The USA's United Rentals posted an 11.9% rise in year on year rental revenue in its financial results for the first quarter of 2015.
Rental revenue totalled $1.178 billion (€1.082 billion) compared to $1.005 (€923 billion) for the same period in 2014. Overall revenue was $1.315 billion (€1.208 billion), an increase of $190 billion (€174.5 billion), and net income for the quarter was $115 million (€105.6 million).
Within rental revenue owned equipment rental revenue increased by 12%, reflecting year on year increases of 8.1% in the volume of equipment on rent and 2.9% on rental rates.
Meanwhile, return on capital employed reached 9% for the 12 months to 31 December 2014, an increase of 1.2 percentage points.

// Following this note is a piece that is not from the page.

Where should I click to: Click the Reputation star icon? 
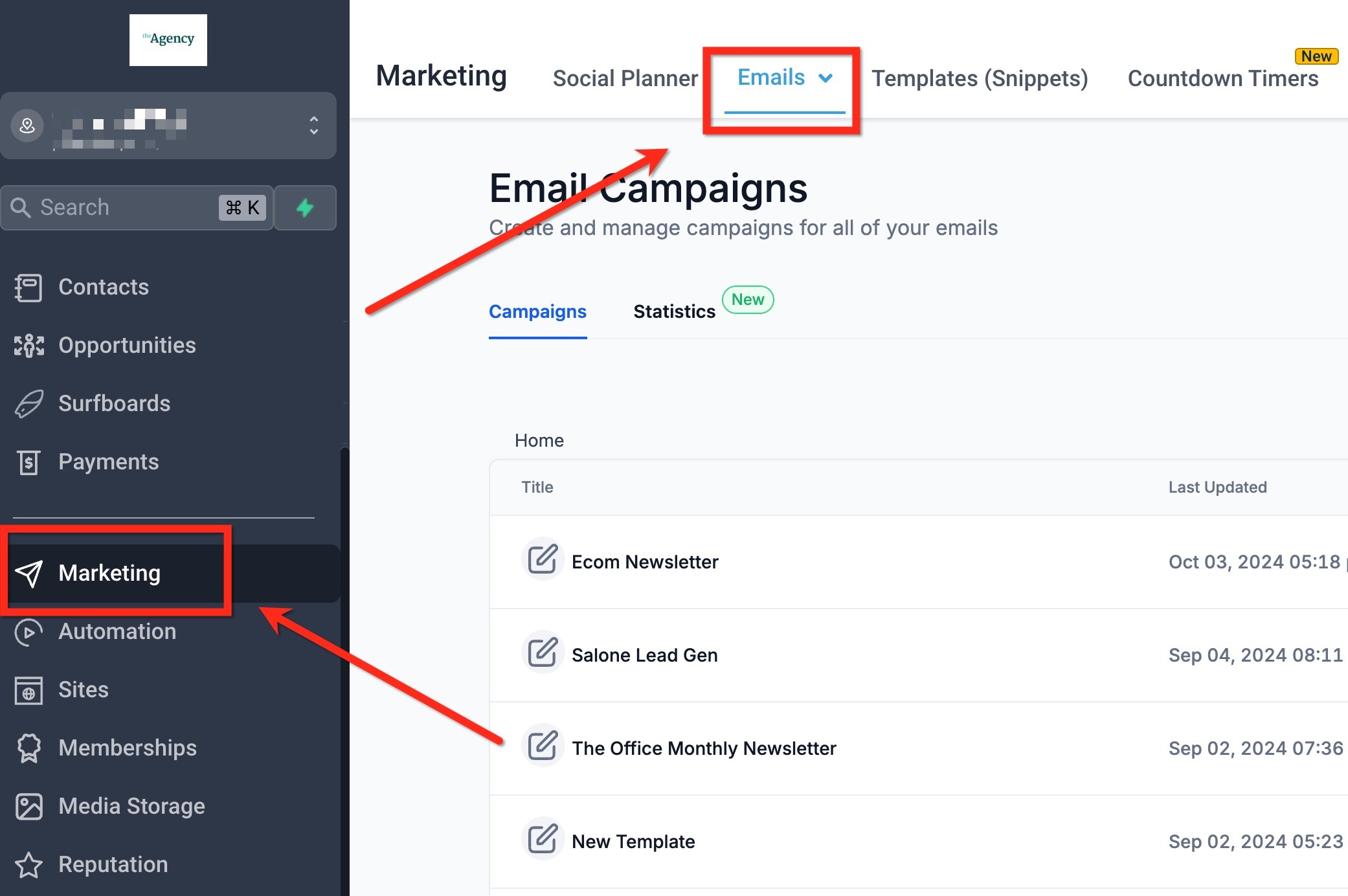click(28, 865)
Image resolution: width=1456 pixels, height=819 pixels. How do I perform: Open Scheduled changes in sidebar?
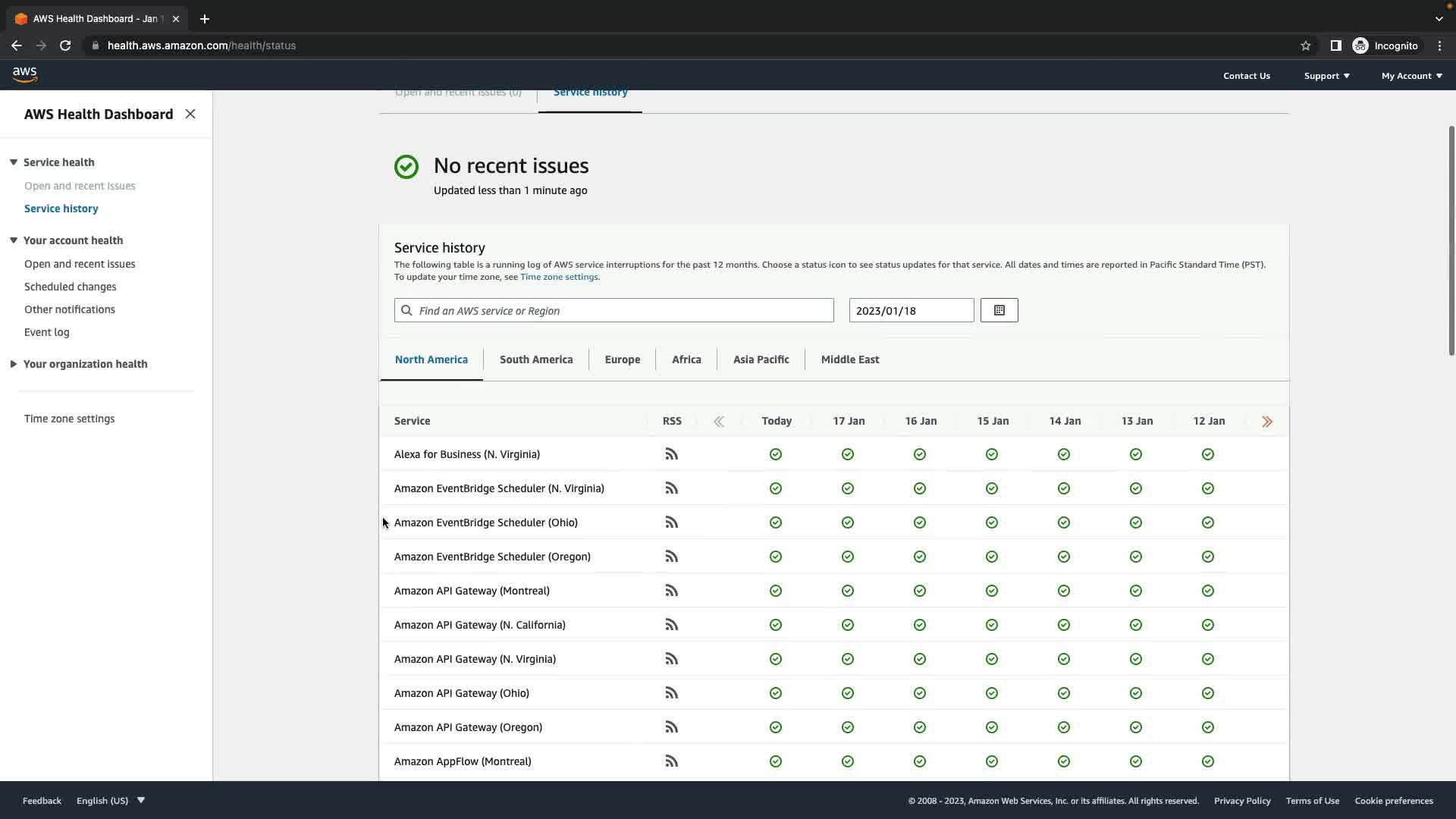pos(70,287)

Michael Kneeland, chief executive officer of United Rentals, said, “We turned in a solid first quarter, with record revenue, EBITDA and return on invested capital. The year has had some early headwinds, including a decline in upstream oil and gas activity, a harsh winter, and the adverse currency impact of a strong US dollar.
"We've offset these pressures by redistributing underutilised fleet to areas of higher demand. An improving rental landscape, and the strong performance of our power and trench specialty lines, helped drive our 12% increase in rental revenue.”
Mr Kneeland also said the company planned to open around 18 speciality rental branches during the year.
Despite this, the company’s financial outlook for the rest of 2015 has been slightly revised, with maximum revenue down from $6.2 billion (€5.7 billion) in the prior outlook to $6.1 billion (€5.6 billion), maximum EBITDA reduced from $3.05 billion (€2.8 billion) to $3 billion (€2.76 billion), and the rental rate increase readjusted from 3.5% to 3%.
Time utilisation and net rental capital expenditure after gross purchases were unchanged.